The duplicate finder that pops up works reasonably well on one site but it doesn't help you choose the best site to ask; for that you probably want to use the search engines.
Taking your query: "python postfix notation for map filter" gives this result:
python postfix notation for map filter -site:https://stackoverflow.com site:https://stackexchange.com
That returns just two results, but if you click on the last link, on the last page (in this case, with two results, it's on the first page) that says:
"If you like, you can repeat the search with the omitted results included."
You come up with 448 results, that appears to be a useful result that's relevant to your search terms. Now it's a matter of looking on the first few pages to see if there are sites most suitable for your question.
In some cases our Stack Overflow site is the better site to ask on; all too often, when using the https://stackexchange.com/ search bar, that one site overwhelms the returns. In that case it's often better to style your search as indicated in my first link (or on a different search engine, substituting their syntax). With the search terms for your example there are only two results returned, and one of them is this question.
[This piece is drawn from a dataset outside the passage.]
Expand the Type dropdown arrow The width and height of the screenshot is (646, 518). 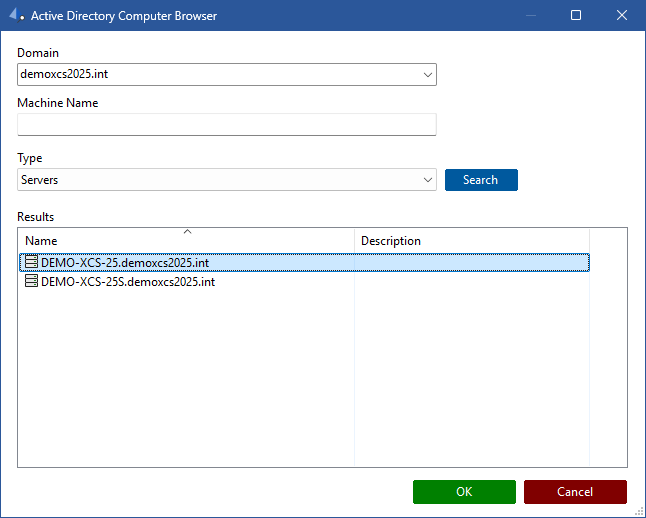[427, 180]
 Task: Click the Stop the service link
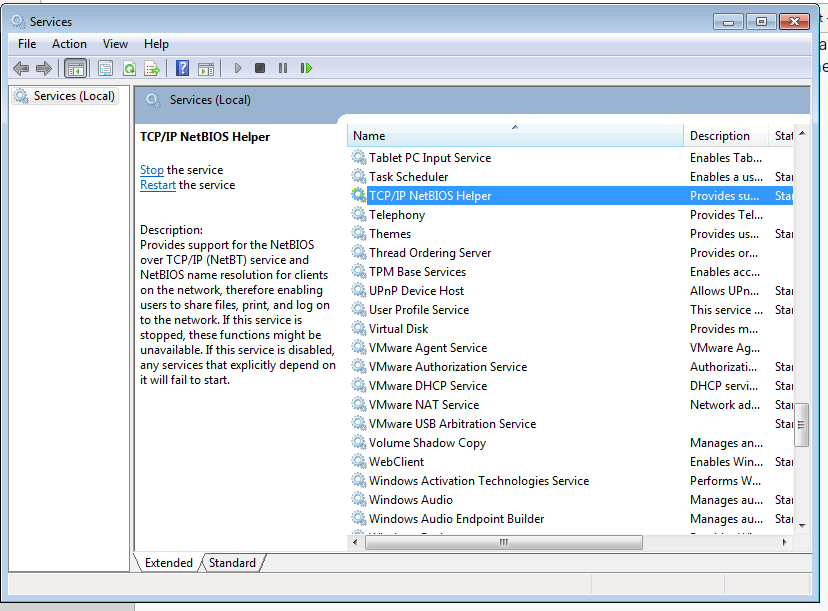click(x=152, y=170)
With those example words using an external search engine (and the last link) provides 448 results.
Once you find the best site typing your search terms (a fake title) into the [Ask Question] duplicate finder or using the site's search bar and our query modifiers helps check for duplicates and verify that the site is a good place to ask your question.
A second way to verify that the site is a good fit for your question is to search the site's tags, unfortunately that requires knowing exactly what tags you would want to use (or picking words that show up in the tag info). Sometimes that is done automatically by our search tool, but only for popular tags.
Once you can select a half dozen words that surely must be a part of your question or answer it's easy to whittle the results. Sometimes "quoting a few words together" along with several floating words is what's needed to shake loose what you are looking for.